## Exercise aim
These records contain pictures, which must be left out; copy exactly the lines from the one with "Task: Select the" up to and including the one with "Plăți planificate days".

## Supplied entries

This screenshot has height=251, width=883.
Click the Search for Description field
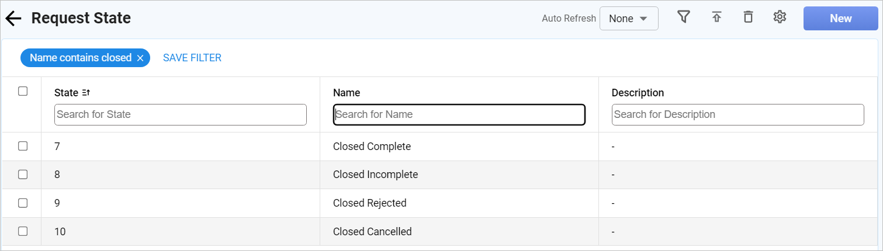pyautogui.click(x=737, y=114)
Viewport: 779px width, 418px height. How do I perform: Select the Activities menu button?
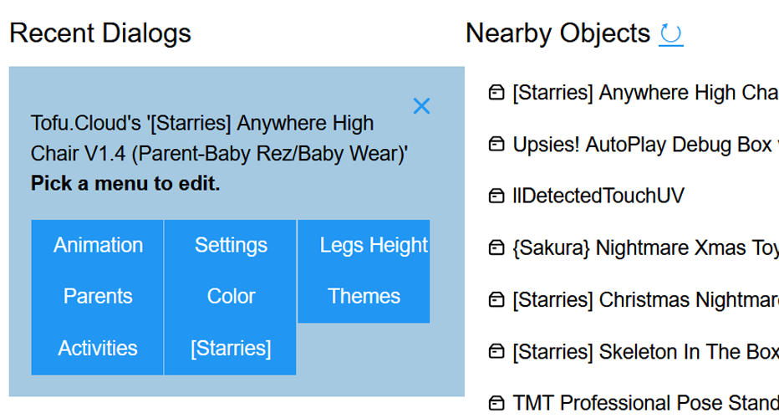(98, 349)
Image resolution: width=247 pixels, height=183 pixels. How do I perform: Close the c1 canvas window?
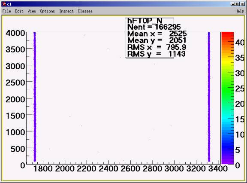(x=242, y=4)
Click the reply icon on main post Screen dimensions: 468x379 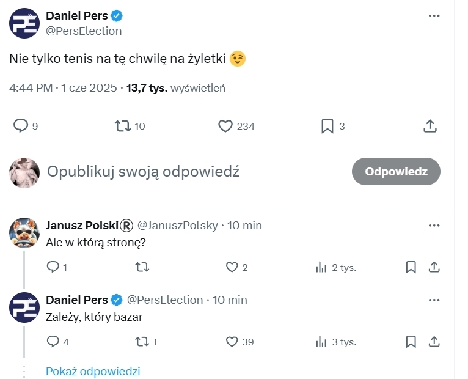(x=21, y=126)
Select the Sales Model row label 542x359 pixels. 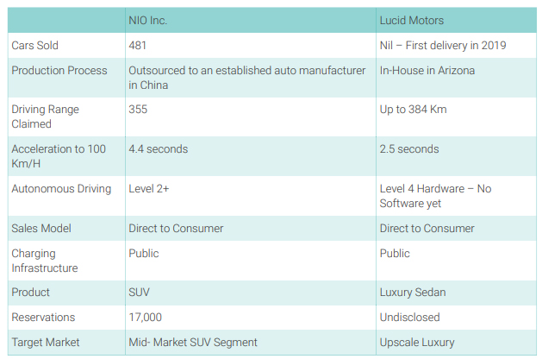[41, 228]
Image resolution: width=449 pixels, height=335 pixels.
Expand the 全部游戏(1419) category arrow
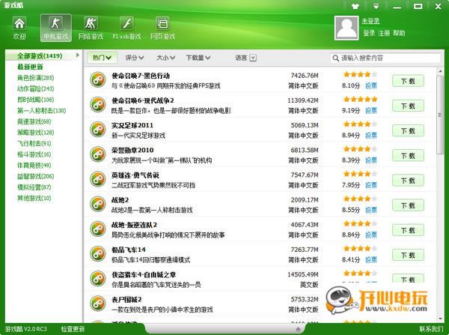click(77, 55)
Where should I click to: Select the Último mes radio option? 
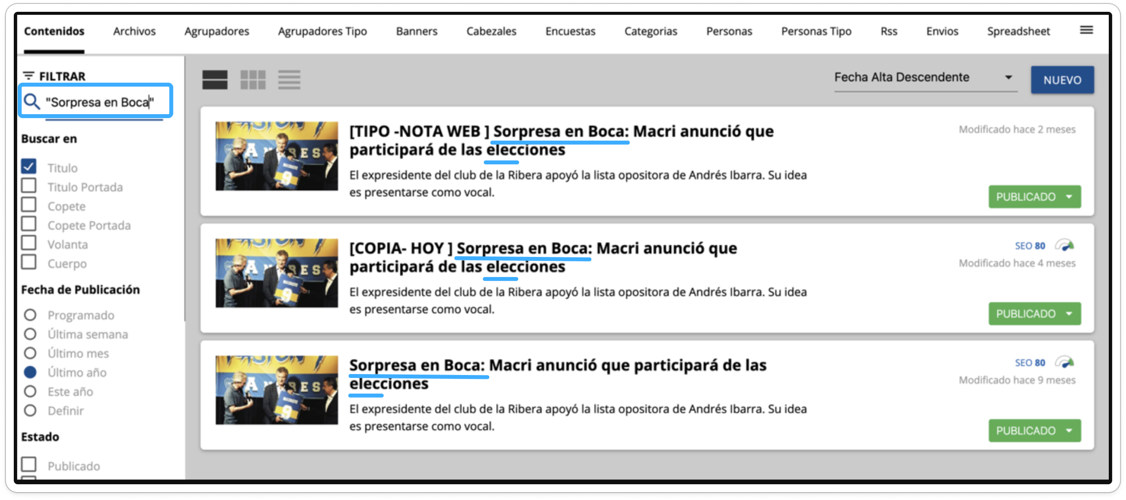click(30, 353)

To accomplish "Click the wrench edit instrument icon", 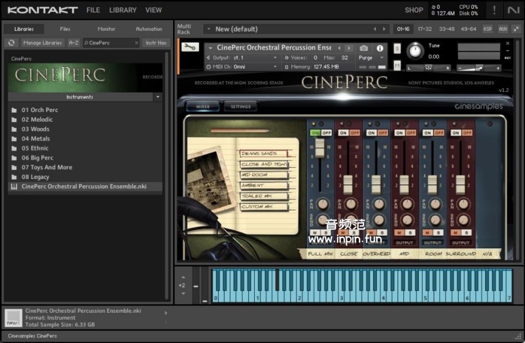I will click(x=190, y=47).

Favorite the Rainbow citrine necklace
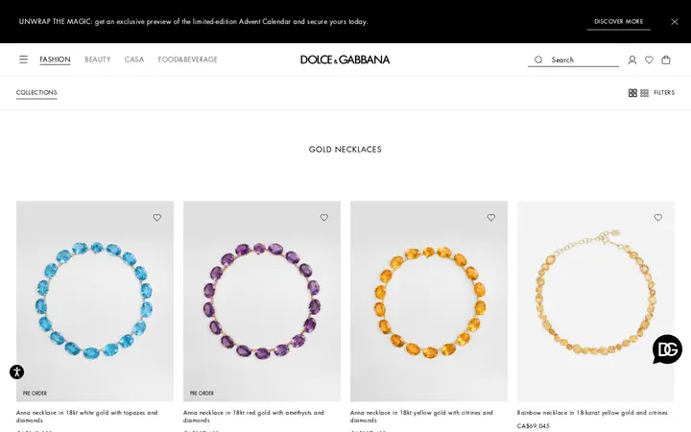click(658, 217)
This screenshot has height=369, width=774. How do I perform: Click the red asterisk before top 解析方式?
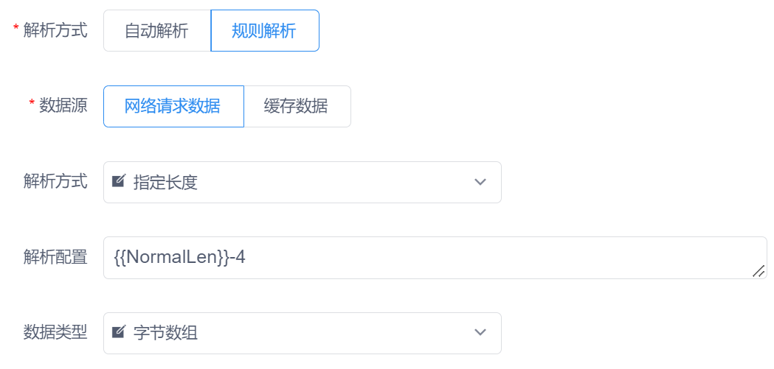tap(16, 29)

* * *

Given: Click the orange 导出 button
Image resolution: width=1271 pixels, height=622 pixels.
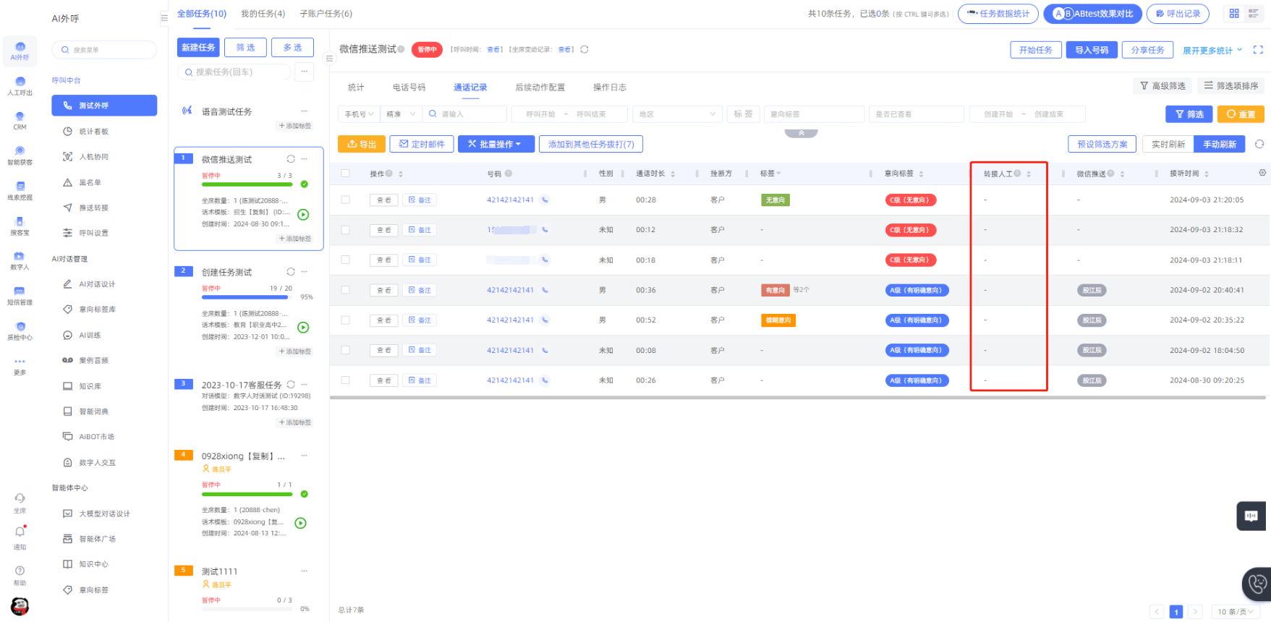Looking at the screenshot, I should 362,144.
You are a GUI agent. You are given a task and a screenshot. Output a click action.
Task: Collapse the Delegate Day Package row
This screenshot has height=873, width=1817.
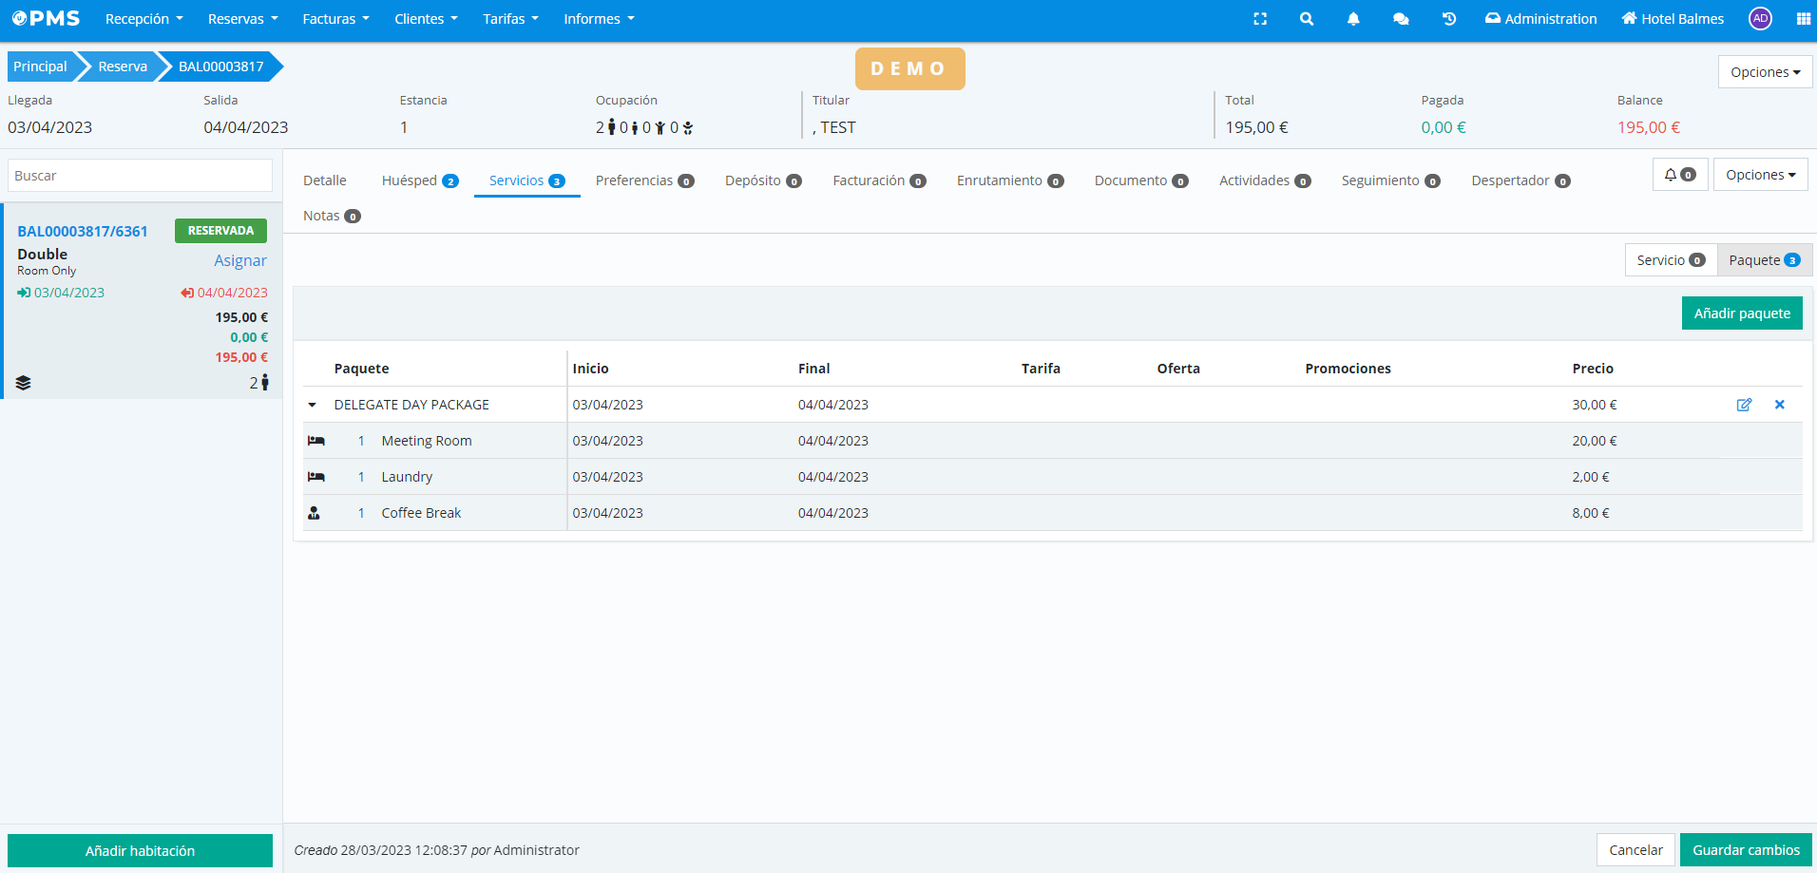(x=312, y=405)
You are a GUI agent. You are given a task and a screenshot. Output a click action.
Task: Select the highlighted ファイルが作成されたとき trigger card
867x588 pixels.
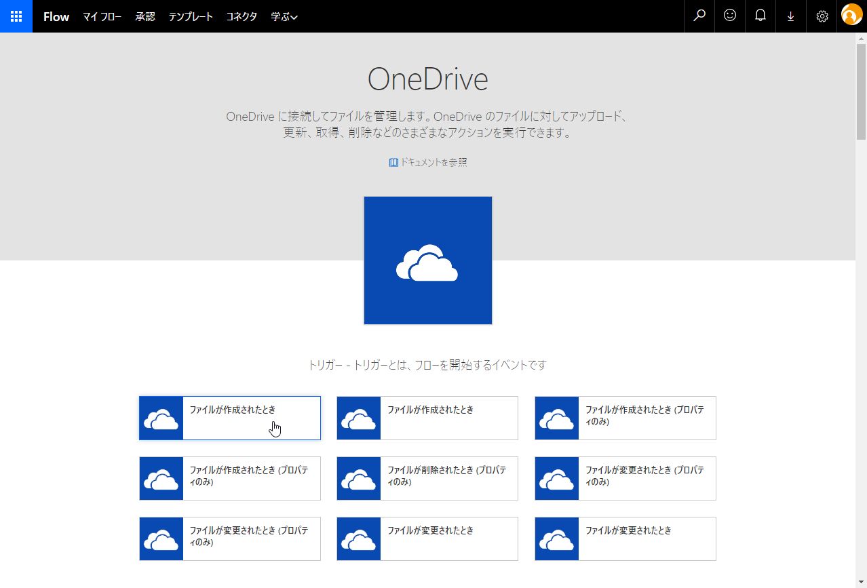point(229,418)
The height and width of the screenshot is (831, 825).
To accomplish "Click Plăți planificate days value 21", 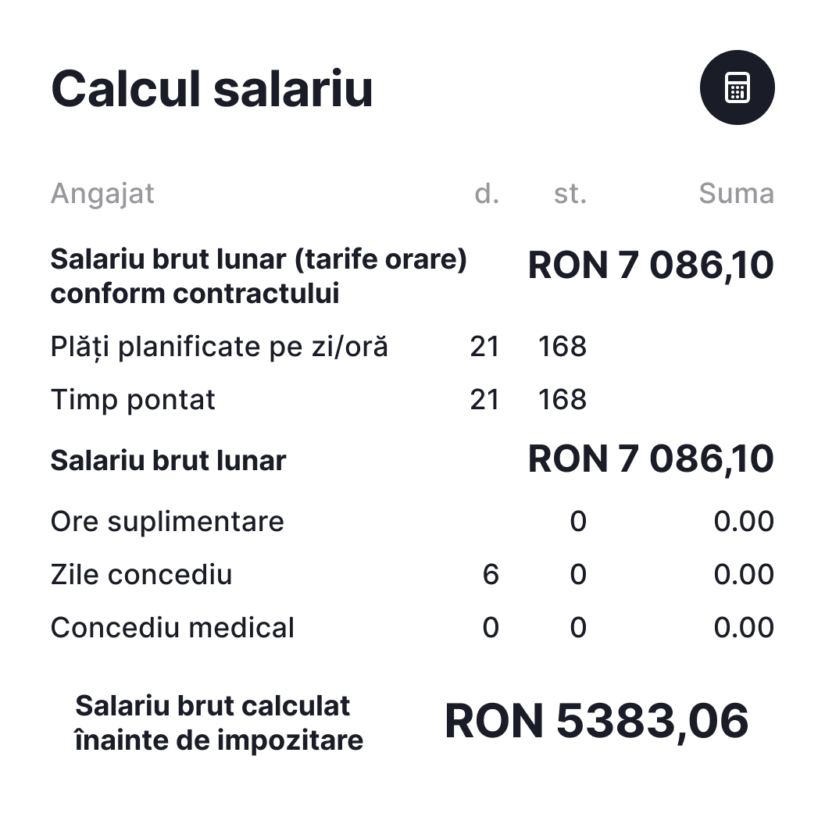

==

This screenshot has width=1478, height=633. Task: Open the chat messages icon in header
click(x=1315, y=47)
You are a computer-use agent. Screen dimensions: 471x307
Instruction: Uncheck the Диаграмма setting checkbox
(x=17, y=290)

## Output below
Task: Select the highlighted ファイルが作成されたとき trigger card
867x588 pixels.
point(229,418)
The height and width of the screenshot is (831, 825).
To accomplish "Click Plăți planificate days value 21", 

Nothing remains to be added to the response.